Work order: All lines in the records below from the line with "Viewport: 854px width, 480px height." through the line with "This screenshot has width=894, height=589." are to be given again exactly, both ends included; the pictures are to be left out.

=======

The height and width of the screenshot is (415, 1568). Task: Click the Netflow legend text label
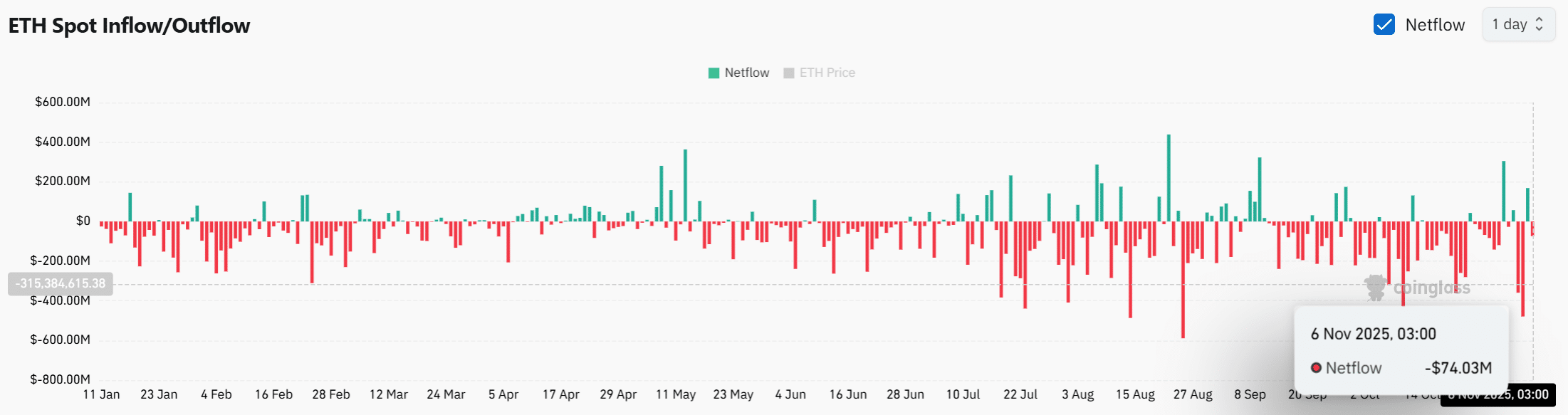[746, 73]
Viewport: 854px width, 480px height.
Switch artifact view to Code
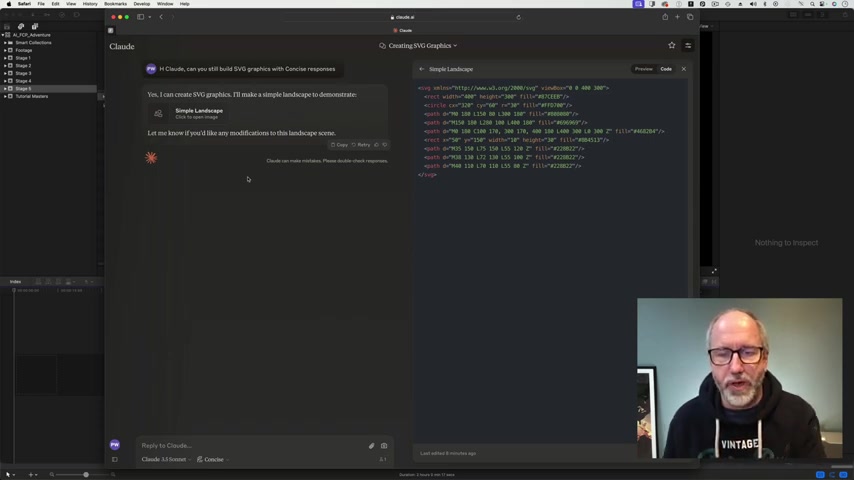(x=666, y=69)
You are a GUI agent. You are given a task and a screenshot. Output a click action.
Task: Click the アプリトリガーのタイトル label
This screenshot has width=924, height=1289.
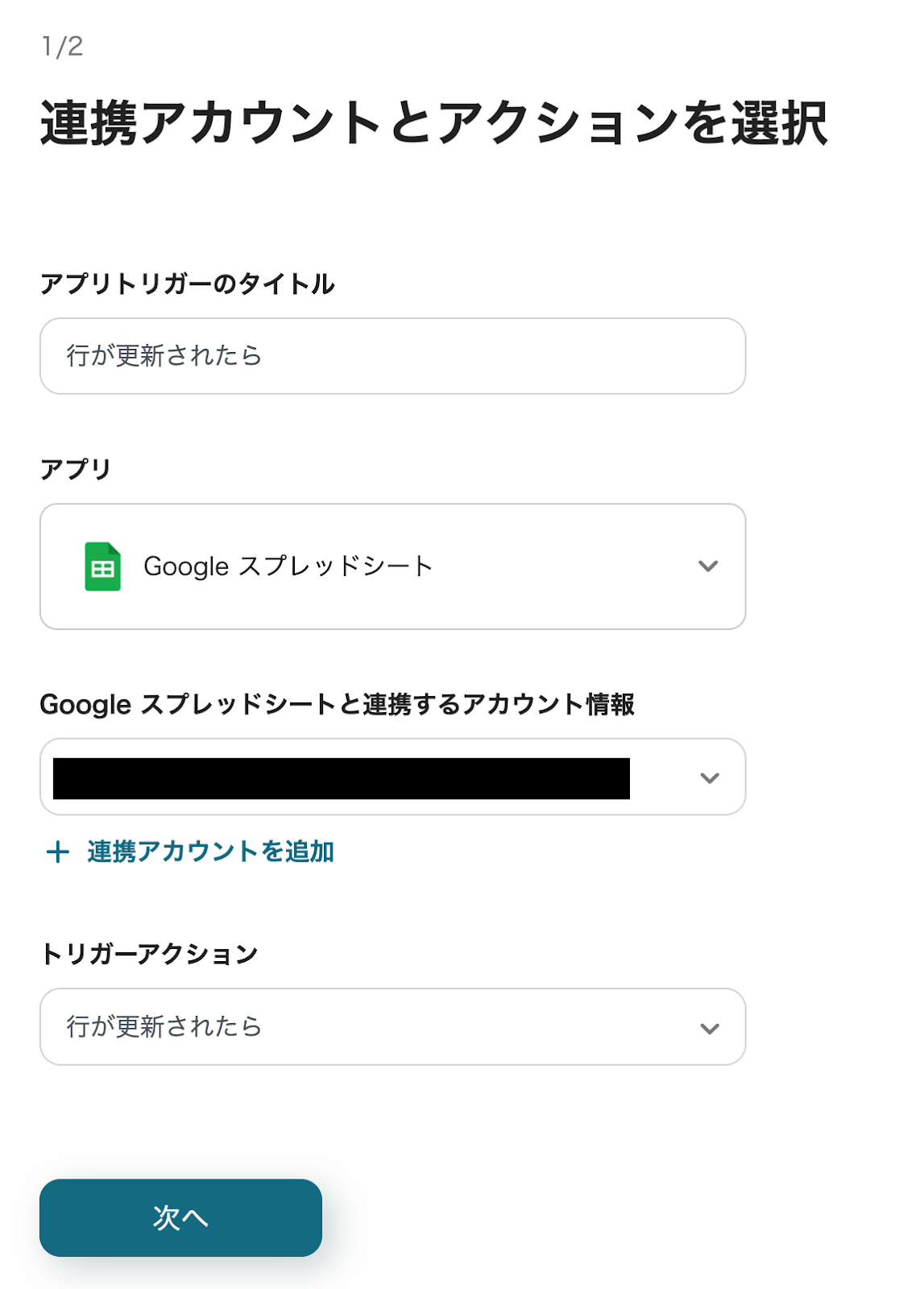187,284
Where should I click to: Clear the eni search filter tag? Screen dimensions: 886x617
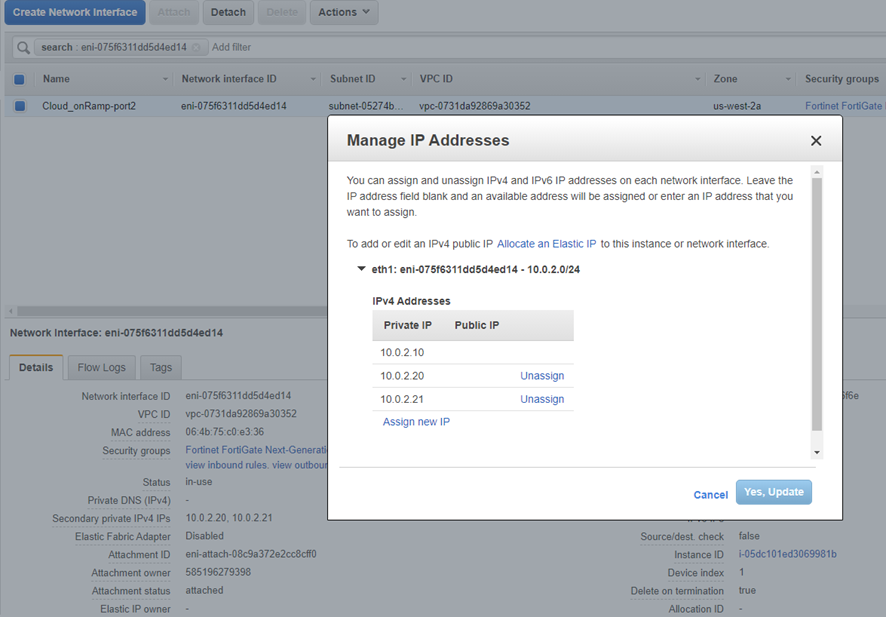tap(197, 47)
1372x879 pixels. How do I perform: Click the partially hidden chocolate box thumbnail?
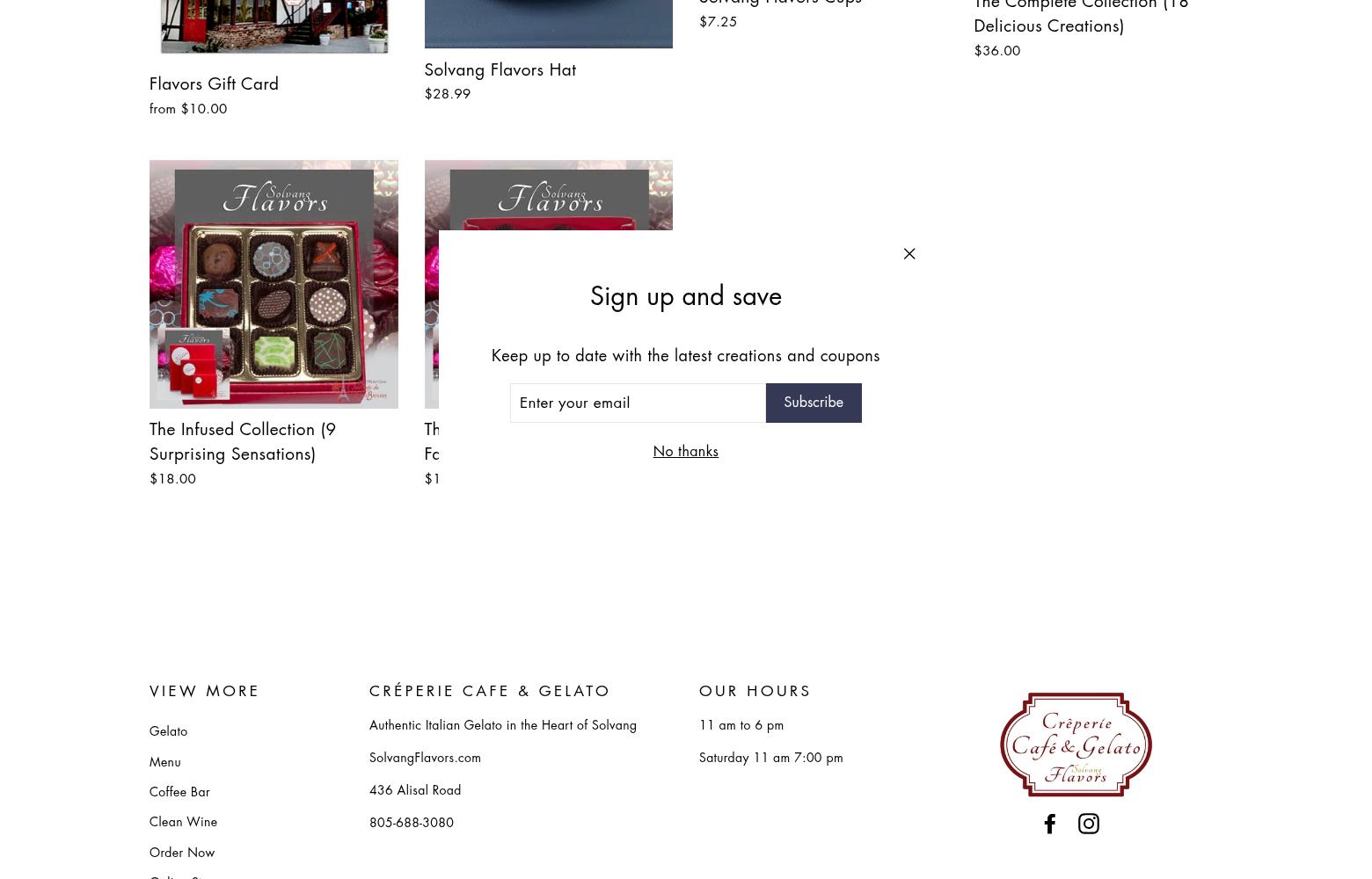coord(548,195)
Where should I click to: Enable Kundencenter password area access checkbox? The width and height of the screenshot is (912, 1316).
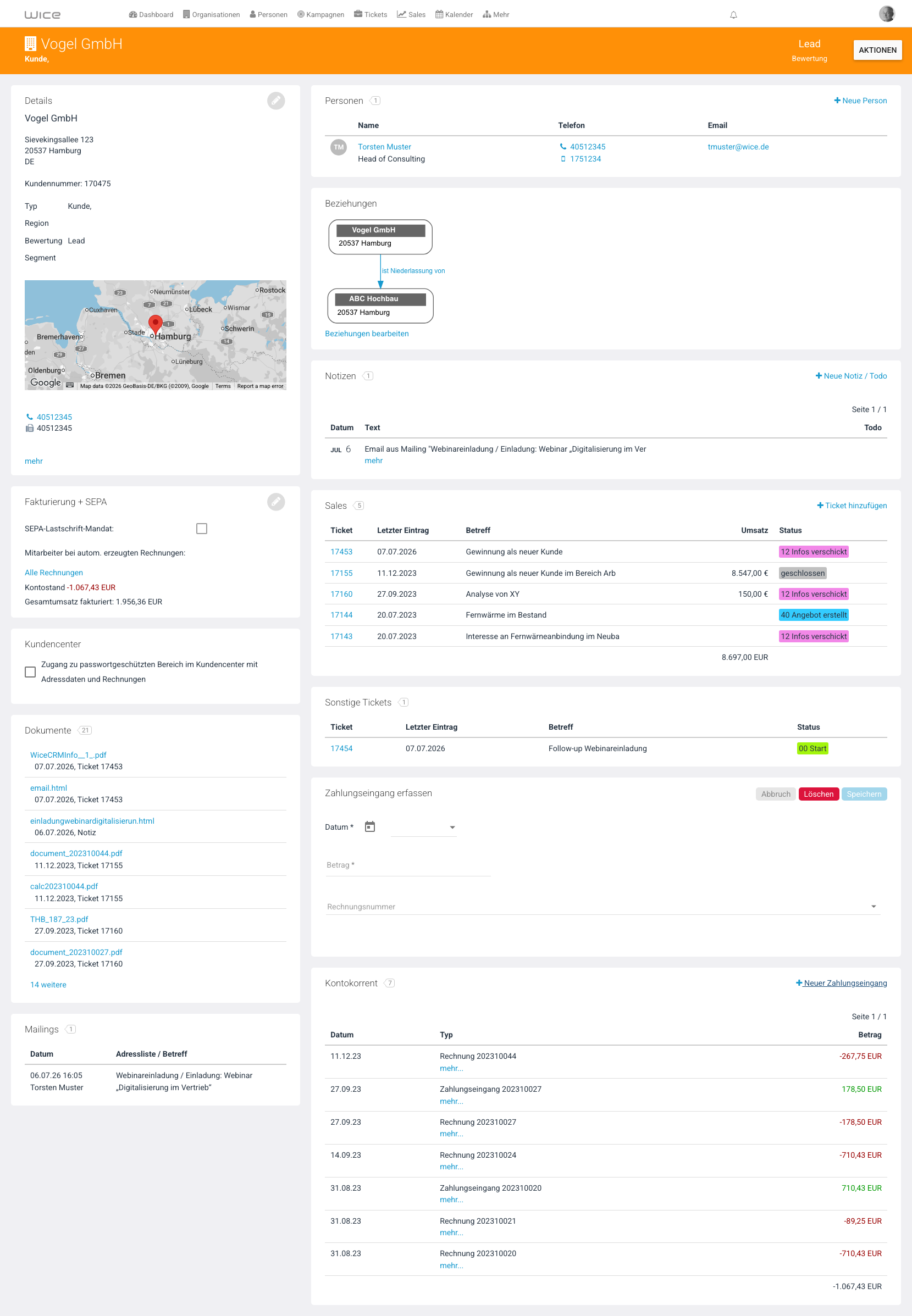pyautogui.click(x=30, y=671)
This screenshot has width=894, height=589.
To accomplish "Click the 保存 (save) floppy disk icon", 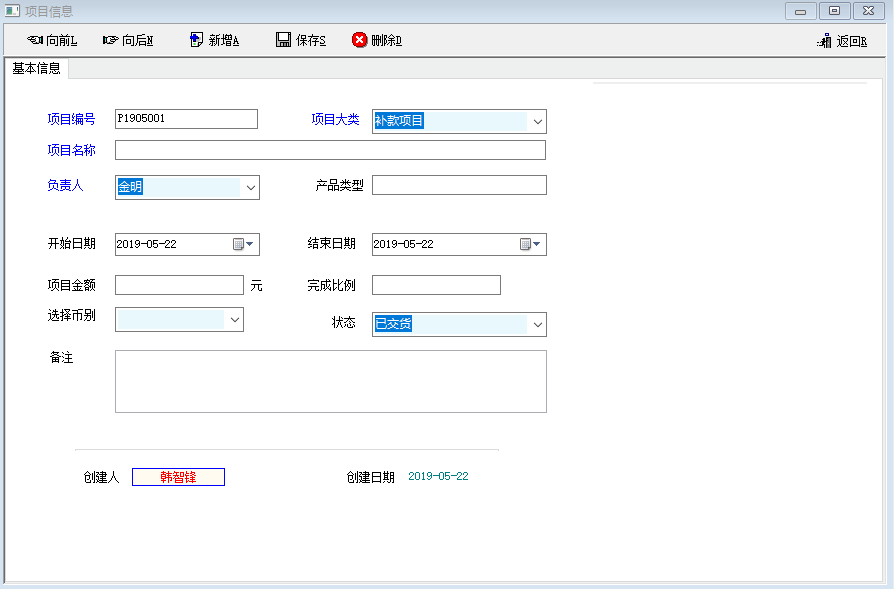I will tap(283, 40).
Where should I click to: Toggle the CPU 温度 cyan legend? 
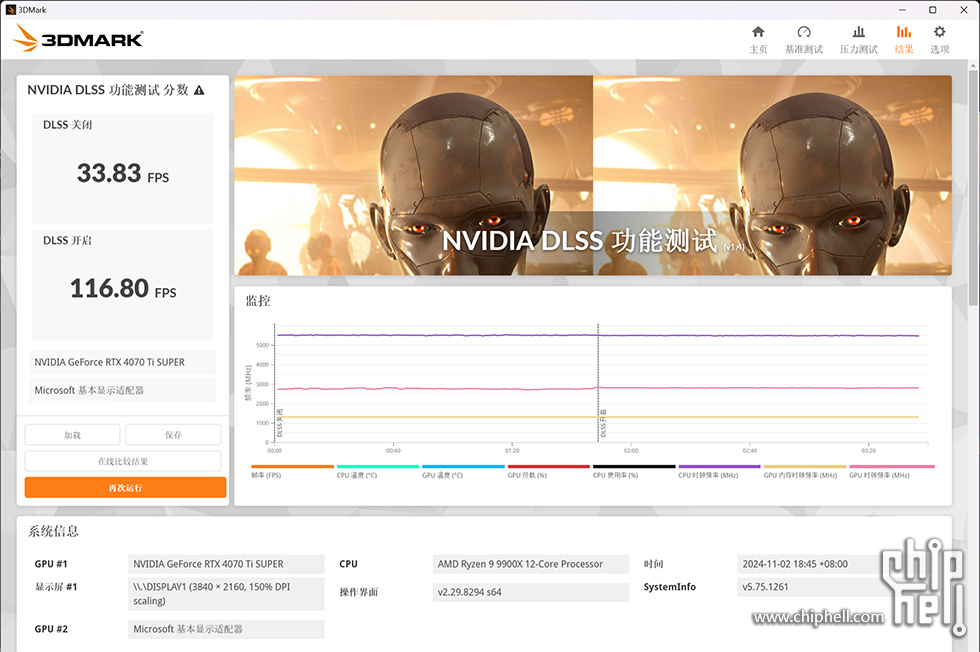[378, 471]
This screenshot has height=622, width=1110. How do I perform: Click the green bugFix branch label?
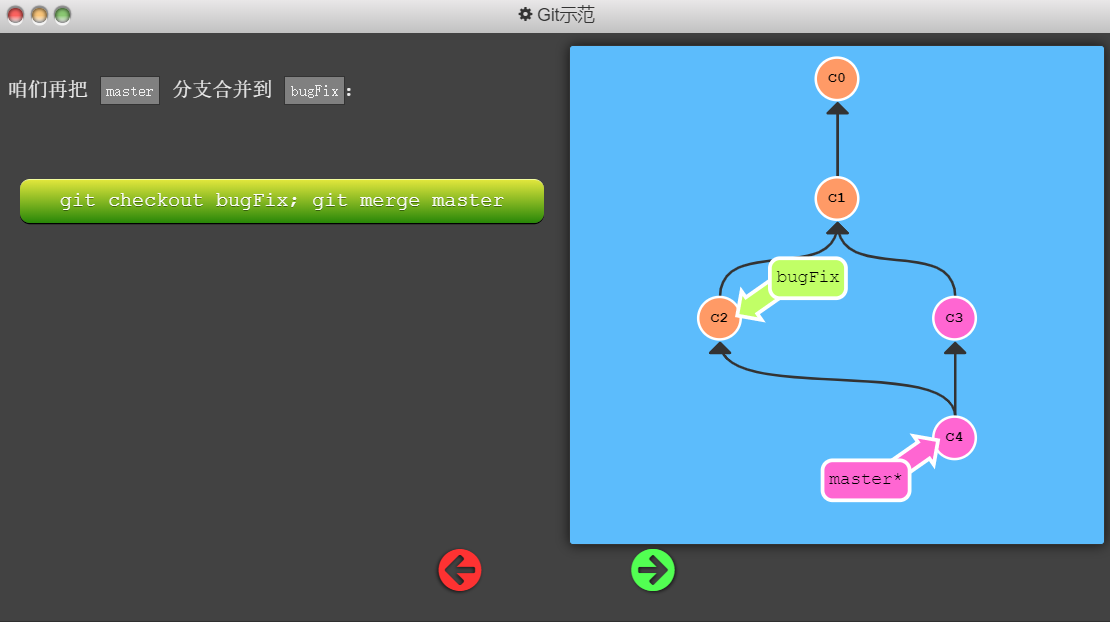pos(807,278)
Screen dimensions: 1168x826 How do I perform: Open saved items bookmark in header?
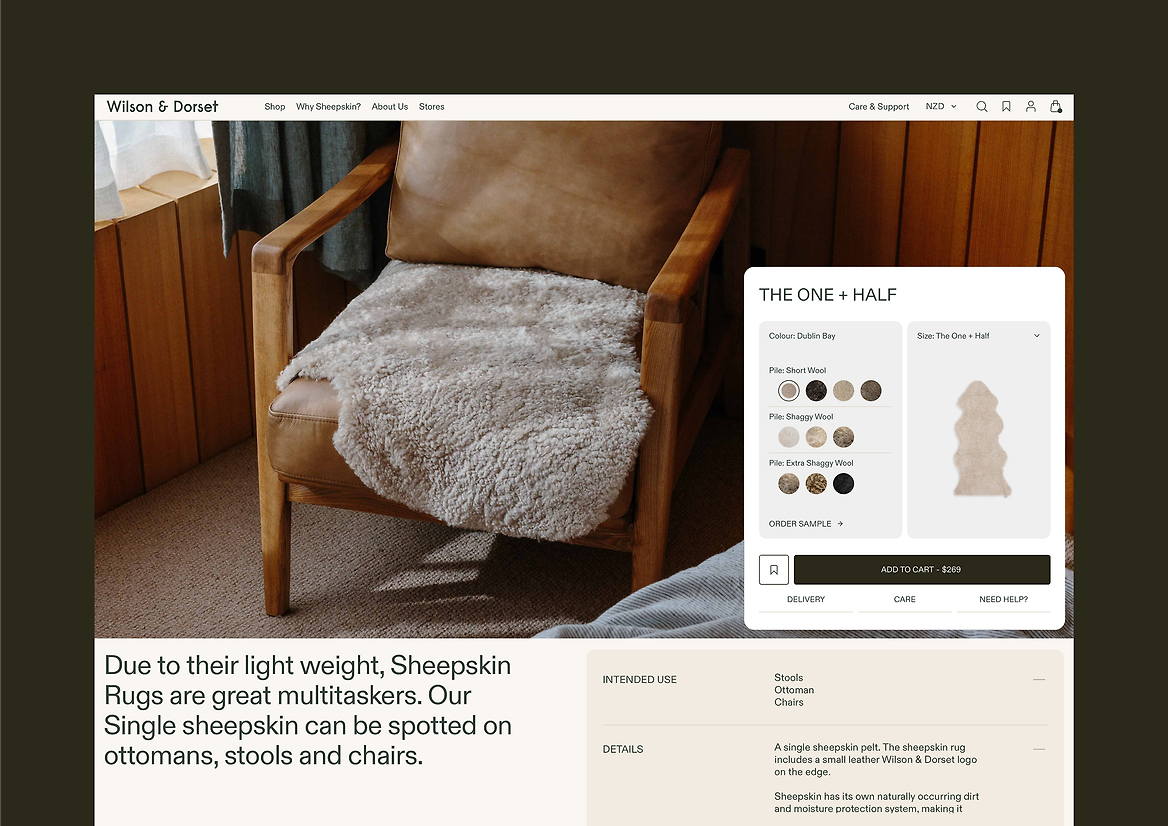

=======

Answer to the problem:
Viewport: 854px width, 480px height.
Switch artifact view to Code
(x=666, y=69)
You are a GUI agent. You are given a task and a screenshot. Output a click action.
Task: Click the アプリトリガーのタイトル label
This screenshot has width=924, height=1289.
187,284
Where should I click to: Clear the eni search filter tag? Screen dimensions: 886x617
tap(197, 47)
1372x879 pixels. How do I perform: Click the partially hidden chocolate box thumbnail?
coord(548,195)
Where should I click to: Enable Kundencenter password area access checkbox? The width and height of the screenshot is (912, 1316).
pyautogui.click(x=30, y=671)
This screenshot has width=894, height=589.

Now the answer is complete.